RECORDS TO USE section start

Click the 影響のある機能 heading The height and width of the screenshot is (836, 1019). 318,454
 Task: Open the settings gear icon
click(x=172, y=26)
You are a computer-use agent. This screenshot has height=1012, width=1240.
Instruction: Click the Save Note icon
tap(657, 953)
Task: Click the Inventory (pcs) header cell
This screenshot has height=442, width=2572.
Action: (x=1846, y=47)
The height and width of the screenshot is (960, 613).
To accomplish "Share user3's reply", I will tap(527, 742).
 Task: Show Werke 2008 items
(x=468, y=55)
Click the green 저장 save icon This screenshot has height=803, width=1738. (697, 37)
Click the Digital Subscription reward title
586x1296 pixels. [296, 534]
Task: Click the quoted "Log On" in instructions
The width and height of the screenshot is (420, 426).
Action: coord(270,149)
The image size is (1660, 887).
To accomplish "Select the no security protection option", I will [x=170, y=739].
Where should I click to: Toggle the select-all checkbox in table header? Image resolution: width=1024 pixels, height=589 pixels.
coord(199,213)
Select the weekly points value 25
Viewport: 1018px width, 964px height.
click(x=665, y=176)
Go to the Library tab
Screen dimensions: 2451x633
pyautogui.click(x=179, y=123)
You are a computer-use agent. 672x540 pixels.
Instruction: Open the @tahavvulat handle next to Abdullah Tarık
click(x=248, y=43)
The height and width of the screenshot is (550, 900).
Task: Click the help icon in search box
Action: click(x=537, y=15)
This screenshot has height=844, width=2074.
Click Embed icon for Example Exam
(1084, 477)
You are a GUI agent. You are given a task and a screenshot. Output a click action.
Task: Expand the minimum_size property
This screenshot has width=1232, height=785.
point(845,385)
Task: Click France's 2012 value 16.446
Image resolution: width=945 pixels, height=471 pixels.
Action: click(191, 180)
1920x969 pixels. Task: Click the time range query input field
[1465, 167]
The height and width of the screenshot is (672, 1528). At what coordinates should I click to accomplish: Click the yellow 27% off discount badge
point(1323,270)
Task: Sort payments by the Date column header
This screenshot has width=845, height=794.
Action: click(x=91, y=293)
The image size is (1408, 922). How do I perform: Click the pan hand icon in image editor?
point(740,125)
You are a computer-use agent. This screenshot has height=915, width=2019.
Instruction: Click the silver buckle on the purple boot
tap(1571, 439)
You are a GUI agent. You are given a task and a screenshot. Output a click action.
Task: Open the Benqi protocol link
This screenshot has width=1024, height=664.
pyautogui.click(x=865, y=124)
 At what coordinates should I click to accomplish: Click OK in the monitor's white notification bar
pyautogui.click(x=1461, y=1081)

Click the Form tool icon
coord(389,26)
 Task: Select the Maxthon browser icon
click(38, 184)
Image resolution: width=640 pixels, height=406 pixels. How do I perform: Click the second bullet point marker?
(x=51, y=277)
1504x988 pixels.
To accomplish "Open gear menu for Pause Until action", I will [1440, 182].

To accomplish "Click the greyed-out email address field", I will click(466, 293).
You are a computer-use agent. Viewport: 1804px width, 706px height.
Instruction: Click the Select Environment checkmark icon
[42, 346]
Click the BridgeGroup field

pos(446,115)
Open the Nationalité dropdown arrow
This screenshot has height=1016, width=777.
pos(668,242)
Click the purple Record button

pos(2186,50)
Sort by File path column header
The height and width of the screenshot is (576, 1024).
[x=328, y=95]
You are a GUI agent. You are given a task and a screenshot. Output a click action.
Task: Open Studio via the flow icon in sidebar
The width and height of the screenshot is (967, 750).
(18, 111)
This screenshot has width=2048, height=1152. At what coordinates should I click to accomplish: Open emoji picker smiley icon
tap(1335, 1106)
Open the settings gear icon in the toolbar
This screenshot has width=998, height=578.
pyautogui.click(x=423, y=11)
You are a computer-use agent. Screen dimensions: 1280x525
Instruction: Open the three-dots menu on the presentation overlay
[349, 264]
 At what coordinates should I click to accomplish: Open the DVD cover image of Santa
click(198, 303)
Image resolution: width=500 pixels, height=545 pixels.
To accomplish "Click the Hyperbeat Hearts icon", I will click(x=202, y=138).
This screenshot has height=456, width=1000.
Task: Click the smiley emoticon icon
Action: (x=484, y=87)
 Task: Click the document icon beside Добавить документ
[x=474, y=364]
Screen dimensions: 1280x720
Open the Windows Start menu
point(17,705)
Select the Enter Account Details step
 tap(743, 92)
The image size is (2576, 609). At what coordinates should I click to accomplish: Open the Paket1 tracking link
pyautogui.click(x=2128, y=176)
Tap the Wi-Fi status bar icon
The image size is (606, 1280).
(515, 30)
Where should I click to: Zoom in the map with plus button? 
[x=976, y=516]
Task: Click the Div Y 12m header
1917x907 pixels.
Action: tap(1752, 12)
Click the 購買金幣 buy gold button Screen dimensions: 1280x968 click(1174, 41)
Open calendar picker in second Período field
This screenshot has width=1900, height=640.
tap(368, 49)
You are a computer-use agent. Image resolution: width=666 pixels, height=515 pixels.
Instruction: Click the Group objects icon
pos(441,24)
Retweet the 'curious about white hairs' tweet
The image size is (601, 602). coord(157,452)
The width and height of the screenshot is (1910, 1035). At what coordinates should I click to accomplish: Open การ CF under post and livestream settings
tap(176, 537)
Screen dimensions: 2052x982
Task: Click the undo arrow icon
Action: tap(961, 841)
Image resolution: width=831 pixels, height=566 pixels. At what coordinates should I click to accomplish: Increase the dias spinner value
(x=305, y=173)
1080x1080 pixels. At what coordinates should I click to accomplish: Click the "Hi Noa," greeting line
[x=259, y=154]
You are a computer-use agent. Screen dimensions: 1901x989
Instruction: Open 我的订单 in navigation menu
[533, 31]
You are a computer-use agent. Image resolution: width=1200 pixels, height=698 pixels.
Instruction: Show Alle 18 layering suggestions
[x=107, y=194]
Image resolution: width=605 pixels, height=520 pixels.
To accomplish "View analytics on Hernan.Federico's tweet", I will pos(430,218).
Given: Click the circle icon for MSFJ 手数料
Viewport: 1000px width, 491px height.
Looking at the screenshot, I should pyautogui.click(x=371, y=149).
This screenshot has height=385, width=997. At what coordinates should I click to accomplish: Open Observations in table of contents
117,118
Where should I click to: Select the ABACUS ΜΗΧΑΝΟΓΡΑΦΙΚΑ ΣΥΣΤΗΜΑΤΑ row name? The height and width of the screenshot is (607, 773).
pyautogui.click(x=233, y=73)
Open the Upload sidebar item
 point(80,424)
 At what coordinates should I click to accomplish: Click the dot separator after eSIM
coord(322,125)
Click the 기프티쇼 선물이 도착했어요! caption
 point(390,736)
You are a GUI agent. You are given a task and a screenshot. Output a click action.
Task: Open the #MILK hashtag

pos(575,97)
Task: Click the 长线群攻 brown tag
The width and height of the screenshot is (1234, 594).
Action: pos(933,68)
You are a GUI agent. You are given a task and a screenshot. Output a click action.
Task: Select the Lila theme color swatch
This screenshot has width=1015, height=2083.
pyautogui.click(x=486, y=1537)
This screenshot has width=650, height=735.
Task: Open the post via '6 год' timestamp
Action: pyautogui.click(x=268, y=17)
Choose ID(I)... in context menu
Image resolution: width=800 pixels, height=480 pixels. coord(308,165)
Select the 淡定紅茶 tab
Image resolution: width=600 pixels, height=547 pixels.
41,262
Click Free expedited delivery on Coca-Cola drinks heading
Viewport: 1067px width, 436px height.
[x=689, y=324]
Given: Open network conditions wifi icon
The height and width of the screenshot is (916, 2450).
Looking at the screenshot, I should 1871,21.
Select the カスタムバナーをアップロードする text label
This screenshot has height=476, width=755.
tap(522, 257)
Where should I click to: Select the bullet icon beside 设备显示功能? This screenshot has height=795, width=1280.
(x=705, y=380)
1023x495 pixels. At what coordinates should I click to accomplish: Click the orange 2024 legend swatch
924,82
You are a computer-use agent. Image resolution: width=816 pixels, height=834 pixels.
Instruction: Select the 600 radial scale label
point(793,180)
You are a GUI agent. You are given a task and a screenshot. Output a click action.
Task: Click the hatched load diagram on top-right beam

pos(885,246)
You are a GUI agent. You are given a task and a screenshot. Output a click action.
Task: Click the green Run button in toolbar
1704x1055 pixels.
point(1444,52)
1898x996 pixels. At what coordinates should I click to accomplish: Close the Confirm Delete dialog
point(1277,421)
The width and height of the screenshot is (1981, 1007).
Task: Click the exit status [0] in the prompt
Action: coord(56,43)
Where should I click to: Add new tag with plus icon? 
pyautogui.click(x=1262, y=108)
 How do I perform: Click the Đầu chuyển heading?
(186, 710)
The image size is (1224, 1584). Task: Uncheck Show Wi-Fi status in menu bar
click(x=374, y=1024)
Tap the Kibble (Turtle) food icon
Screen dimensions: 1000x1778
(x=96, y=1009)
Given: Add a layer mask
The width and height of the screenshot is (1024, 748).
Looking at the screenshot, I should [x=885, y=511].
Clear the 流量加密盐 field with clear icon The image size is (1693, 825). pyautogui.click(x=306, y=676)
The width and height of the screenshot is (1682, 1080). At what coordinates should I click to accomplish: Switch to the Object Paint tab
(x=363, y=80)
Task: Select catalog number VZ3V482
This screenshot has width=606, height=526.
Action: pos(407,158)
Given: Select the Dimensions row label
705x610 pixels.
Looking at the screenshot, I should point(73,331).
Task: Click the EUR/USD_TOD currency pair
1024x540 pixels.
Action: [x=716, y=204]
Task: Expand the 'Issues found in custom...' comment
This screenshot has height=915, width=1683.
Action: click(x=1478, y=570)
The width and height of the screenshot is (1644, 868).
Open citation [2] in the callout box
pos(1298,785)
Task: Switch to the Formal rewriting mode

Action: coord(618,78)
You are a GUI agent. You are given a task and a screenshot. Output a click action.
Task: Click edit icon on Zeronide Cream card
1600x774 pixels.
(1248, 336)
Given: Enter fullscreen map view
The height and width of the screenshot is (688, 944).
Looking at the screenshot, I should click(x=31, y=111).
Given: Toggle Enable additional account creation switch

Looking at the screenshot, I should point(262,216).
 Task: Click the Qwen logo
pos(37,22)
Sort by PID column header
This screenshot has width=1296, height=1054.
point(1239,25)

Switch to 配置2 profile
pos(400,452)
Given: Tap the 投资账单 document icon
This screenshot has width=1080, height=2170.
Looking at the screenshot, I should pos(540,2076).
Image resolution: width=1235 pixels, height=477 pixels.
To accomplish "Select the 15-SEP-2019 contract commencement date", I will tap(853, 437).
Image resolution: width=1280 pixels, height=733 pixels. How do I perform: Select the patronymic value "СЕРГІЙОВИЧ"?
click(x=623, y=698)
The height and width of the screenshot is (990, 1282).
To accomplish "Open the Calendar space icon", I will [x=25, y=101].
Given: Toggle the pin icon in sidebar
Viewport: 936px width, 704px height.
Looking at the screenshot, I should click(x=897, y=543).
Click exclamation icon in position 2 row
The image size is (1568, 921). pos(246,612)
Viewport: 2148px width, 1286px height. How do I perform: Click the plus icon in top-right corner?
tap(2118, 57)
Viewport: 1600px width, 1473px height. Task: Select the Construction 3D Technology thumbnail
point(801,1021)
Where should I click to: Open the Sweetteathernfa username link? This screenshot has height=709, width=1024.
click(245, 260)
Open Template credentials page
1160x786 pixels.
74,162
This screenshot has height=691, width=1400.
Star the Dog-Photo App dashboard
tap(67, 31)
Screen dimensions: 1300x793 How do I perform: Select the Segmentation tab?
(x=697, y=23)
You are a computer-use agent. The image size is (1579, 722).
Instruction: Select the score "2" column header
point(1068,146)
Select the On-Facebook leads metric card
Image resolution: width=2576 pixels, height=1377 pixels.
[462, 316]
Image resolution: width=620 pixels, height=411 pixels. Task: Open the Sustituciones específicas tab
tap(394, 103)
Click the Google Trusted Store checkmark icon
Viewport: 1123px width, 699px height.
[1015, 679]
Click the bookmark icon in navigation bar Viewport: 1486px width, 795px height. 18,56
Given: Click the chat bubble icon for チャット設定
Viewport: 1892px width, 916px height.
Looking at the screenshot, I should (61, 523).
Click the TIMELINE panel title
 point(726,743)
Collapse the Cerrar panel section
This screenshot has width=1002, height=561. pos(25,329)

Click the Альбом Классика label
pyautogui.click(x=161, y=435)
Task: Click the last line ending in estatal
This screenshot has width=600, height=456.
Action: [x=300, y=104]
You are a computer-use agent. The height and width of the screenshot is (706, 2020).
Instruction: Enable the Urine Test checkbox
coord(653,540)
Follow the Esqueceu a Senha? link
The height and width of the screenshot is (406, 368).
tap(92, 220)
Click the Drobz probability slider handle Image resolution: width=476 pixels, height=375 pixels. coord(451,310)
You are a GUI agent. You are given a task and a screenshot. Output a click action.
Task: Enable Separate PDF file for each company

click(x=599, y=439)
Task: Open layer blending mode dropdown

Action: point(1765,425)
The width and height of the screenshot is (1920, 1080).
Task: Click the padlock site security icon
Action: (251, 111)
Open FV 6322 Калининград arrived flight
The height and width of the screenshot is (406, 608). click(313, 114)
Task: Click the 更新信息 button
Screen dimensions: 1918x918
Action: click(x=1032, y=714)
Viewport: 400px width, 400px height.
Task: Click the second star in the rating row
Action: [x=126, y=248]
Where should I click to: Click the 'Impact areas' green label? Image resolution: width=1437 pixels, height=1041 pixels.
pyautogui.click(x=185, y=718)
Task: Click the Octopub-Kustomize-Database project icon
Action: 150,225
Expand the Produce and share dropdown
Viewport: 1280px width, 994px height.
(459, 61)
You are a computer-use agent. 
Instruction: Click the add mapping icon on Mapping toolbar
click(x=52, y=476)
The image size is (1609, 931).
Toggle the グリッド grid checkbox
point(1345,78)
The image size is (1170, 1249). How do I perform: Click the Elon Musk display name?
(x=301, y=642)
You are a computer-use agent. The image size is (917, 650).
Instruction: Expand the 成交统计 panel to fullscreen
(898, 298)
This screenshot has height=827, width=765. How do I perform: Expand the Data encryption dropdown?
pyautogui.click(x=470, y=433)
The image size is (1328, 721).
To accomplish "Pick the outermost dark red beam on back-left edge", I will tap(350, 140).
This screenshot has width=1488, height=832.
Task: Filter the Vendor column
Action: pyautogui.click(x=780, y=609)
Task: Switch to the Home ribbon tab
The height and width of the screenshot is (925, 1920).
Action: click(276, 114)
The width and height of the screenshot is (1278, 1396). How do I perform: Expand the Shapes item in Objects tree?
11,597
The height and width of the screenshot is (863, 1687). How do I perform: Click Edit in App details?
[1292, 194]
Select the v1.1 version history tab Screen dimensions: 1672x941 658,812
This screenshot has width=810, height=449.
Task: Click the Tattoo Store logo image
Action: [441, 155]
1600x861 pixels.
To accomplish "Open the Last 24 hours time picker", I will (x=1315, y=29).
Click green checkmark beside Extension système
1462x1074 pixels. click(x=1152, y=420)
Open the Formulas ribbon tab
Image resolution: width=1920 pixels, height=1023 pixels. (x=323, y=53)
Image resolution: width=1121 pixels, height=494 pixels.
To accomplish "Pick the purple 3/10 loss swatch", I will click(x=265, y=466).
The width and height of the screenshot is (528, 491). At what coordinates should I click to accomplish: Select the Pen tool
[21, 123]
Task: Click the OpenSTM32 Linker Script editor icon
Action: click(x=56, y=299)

RECORDS TO USE section end

ASSIGNED TASK
Among the records above, find the lines where the word "Sort" appears and copy them.

EXPECTED ANSWER
Task: Sort payments by the Date column header
Sort by File path column header
Sort by PID column header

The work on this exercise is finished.